Work instructions:
The answer must consist only of the lines from the line with "Where should I click to: Open the ヘルプ(H)" to the line with "You are a computer-use agent. Screen", both included, exactly as they stand below.

──────── Input for this task

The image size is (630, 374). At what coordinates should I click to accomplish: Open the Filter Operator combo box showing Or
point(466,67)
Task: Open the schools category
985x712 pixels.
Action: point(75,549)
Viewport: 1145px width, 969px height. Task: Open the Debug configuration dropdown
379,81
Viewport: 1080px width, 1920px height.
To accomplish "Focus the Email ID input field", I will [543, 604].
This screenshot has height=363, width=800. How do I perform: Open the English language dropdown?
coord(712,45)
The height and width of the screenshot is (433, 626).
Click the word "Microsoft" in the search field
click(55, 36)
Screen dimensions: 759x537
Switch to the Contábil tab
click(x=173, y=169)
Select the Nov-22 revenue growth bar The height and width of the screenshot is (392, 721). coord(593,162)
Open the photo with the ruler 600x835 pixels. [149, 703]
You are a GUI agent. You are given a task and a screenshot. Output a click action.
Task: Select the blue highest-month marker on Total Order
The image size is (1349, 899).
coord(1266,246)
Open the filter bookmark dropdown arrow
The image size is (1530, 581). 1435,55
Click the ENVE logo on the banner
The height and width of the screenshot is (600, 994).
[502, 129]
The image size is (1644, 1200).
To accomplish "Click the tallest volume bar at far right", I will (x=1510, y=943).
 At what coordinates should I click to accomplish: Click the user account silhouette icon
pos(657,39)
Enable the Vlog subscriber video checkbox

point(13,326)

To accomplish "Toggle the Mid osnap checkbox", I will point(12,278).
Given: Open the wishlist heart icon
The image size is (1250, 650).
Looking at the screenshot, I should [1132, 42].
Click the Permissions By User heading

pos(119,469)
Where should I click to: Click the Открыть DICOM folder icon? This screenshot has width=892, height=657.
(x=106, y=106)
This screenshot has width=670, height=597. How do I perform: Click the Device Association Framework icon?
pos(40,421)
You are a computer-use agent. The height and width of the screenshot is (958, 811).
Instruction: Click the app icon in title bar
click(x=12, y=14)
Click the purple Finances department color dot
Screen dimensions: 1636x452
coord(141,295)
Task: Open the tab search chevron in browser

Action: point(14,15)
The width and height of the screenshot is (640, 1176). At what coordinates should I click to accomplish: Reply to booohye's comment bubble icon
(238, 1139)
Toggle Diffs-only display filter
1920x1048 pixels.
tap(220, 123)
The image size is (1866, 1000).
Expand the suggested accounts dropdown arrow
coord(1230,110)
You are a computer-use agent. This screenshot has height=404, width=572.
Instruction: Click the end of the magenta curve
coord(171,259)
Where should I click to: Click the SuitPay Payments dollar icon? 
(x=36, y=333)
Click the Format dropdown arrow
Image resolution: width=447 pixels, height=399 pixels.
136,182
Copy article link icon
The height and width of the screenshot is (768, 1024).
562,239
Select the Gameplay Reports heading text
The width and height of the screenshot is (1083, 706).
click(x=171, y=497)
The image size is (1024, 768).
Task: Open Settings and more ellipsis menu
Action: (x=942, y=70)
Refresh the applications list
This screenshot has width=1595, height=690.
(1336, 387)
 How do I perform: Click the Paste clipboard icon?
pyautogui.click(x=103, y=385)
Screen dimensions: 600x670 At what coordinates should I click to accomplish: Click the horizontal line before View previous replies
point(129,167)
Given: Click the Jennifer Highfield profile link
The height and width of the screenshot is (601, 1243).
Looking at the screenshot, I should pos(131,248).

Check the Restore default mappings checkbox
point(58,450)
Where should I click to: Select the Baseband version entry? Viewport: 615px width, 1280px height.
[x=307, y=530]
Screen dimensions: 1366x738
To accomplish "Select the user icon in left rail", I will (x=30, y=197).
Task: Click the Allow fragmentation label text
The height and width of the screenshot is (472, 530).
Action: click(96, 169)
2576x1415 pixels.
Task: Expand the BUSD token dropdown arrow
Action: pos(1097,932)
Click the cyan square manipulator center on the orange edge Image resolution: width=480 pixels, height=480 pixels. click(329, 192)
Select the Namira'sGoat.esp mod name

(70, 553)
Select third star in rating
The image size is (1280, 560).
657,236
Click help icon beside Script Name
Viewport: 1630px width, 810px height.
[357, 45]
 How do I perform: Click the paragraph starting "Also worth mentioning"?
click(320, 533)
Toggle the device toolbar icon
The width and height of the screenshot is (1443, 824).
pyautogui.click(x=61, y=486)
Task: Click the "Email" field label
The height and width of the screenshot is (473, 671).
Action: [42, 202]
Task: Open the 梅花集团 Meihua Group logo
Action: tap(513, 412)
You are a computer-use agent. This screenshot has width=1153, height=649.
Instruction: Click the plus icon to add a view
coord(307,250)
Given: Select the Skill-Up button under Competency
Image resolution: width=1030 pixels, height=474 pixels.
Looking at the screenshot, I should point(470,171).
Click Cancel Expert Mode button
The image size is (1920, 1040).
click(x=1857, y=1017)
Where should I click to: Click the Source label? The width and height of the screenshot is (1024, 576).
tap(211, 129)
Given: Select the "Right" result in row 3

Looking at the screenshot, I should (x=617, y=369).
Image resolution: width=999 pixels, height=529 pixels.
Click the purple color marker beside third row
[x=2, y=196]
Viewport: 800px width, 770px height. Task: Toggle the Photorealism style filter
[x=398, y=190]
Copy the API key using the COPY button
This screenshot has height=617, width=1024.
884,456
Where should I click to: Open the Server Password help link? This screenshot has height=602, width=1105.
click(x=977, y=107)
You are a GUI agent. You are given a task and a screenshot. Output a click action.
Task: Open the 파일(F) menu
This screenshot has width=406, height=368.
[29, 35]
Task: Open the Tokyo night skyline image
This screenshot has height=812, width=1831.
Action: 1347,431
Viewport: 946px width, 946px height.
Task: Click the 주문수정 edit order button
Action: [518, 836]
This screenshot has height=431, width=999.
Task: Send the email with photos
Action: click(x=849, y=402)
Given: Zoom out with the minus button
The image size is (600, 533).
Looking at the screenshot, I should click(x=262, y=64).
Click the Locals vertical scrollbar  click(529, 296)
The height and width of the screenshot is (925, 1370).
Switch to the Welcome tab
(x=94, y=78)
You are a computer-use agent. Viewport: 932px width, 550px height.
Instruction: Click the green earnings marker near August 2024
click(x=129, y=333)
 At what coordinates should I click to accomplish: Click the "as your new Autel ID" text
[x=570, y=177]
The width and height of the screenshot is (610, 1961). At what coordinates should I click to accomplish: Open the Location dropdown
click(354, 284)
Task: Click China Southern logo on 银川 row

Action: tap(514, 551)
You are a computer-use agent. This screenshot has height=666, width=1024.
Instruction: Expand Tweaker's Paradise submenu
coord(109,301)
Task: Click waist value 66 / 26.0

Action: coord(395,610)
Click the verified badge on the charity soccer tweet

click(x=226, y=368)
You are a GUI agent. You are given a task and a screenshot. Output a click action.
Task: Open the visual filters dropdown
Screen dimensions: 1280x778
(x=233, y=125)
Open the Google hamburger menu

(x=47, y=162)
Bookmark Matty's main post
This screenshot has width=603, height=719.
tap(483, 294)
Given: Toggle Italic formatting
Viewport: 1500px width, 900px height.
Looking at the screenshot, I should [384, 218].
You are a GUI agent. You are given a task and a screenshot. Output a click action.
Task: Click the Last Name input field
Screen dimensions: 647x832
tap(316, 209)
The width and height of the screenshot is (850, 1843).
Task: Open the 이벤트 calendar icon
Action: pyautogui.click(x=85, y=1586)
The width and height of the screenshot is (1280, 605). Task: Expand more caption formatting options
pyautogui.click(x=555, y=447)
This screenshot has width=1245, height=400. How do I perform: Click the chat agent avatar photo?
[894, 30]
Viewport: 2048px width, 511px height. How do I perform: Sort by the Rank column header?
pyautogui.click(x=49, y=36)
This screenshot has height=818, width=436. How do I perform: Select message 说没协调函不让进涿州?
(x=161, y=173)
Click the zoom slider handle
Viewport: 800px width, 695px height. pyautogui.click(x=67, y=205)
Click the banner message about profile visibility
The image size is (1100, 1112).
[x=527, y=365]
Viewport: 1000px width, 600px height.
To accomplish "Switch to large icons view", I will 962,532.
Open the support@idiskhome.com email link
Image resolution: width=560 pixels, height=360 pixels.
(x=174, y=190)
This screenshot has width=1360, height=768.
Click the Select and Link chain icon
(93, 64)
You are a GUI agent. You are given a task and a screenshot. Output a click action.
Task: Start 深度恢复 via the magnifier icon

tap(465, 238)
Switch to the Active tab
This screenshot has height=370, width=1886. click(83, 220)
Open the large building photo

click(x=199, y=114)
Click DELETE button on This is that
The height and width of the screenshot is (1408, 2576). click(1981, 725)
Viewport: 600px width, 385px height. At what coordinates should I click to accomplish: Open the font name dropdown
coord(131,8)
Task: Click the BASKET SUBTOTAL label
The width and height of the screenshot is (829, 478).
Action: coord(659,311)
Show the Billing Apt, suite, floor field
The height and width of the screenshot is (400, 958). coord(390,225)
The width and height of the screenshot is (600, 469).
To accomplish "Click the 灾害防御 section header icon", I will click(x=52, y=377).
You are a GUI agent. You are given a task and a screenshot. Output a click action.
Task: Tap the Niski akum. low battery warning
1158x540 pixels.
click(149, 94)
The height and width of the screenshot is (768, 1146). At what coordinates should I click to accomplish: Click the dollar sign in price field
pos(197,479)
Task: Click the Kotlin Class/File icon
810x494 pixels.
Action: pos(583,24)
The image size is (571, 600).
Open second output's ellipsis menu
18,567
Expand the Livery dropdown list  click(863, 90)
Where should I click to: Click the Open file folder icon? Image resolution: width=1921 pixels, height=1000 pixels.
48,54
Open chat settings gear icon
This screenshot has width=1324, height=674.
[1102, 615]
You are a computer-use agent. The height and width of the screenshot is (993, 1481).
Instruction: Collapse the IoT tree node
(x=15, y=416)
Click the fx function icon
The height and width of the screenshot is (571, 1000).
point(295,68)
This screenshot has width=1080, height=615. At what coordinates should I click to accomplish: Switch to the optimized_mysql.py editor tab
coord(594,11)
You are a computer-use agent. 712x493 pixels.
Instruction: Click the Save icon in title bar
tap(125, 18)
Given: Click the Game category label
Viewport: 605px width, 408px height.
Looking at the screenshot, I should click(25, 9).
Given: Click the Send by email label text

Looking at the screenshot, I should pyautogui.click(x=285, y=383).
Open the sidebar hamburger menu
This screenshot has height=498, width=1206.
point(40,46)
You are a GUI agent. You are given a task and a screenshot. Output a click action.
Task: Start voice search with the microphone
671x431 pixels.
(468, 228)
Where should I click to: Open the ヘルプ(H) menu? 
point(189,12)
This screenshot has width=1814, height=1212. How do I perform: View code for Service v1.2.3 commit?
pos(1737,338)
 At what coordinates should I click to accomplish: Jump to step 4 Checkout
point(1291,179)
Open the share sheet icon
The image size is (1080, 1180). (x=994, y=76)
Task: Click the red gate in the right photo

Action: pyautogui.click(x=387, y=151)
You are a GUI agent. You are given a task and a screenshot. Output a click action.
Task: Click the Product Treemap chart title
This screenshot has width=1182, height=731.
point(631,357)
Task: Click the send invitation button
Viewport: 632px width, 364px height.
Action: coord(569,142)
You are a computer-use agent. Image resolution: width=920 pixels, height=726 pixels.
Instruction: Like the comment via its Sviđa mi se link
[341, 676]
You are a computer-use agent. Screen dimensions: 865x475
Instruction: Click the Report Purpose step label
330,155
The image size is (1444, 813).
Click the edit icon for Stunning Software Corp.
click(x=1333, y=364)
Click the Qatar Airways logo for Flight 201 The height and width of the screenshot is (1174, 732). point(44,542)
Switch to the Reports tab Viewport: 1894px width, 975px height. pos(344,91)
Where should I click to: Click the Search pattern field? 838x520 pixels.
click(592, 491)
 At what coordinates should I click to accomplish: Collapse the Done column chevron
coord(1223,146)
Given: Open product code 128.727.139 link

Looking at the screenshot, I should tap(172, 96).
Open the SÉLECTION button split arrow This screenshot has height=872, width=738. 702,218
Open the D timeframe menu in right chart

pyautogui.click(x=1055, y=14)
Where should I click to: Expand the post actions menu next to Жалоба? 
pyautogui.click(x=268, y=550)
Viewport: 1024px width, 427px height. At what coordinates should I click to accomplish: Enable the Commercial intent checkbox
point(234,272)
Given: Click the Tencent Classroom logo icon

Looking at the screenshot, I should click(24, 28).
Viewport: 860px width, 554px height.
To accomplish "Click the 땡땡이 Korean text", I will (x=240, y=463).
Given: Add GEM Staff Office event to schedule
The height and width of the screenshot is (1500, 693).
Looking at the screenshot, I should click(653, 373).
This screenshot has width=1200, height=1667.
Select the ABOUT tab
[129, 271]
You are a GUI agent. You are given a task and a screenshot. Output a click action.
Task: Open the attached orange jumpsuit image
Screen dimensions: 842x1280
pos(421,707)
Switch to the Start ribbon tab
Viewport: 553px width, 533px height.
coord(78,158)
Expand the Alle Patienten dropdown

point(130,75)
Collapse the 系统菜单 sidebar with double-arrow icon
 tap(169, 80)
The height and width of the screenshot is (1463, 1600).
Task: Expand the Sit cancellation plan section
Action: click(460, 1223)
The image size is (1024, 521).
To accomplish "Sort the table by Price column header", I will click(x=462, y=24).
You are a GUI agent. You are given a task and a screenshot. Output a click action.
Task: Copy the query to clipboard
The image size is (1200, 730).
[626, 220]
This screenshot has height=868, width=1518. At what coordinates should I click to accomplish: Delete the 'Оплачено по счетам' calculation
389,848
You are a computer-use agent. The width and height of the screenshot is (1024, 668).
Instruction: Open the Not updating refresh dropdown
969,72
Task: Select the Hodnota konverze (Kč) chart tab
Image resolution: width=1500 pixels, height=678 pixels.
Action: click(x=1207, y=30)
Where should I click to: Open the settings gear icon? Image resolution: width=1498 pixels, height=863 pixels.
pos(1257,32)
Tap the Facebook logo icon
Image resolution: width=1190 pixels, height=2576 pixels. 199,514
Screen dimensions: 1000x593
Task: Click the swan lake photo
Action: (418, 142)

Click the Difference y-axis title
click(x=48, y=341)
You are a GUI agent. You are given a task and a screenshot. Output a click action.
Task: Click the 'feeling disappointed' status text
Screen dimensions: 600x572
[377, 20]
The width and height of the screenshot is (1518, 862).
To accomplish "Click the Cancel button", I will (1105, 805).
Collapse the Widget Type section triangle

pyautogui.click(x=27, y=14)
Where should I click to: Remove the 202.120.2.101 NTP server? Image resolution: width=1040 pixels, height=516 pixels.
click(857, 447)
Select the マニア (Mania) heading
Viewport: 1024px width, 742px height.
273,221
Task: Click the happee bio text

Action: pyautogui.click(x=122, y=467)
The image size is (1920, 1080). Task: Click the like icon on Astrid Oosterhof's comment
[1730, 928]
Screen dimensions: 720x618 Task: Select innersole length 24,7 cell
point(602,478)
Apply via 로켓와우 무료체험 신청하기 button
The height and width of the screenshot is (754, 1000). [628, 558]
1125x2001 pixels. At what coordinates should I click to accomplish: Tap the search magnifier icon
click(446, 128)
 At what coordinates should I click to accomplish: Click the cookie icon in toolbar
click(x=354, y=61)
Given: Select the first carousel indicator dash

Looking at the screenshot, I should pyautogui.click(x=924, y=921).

────────────────

Response box:
Where should I click to: Open the ヘルプ(H) menu? 
point(189,12)
This screenshot has width=1814, height=1212. How do I perform: View code for Service v1.2.3 commit?
pos(1737,338)
 At what coordinates should I click to accomplish: Jump to step 4 Checkout
point(1291,179)
Open the share sheet icon
The image size is (1080, 1180). (x=994, y=76)
Task: Click the red gate in the right photo

Action: pyautogui.click(x=387, y=151)
You are a GUI agent. You are given a task and a screenshot. Output a click action.
Task: Click the Product Treemap chart title
This screenshot has width=1182, height=731.
point(631,357)
Task: Click the send invitation button
Viewport: 632px width, 364px height.
Action: coord(569,142)
You are a computer-use agent. Image resolution: width=920 pixels, height=726 pixels.
Instruction: Like the comment via its Sviđa mi se link
[341, 676]
You are a computer-use agent. Screen dimensions: 865x475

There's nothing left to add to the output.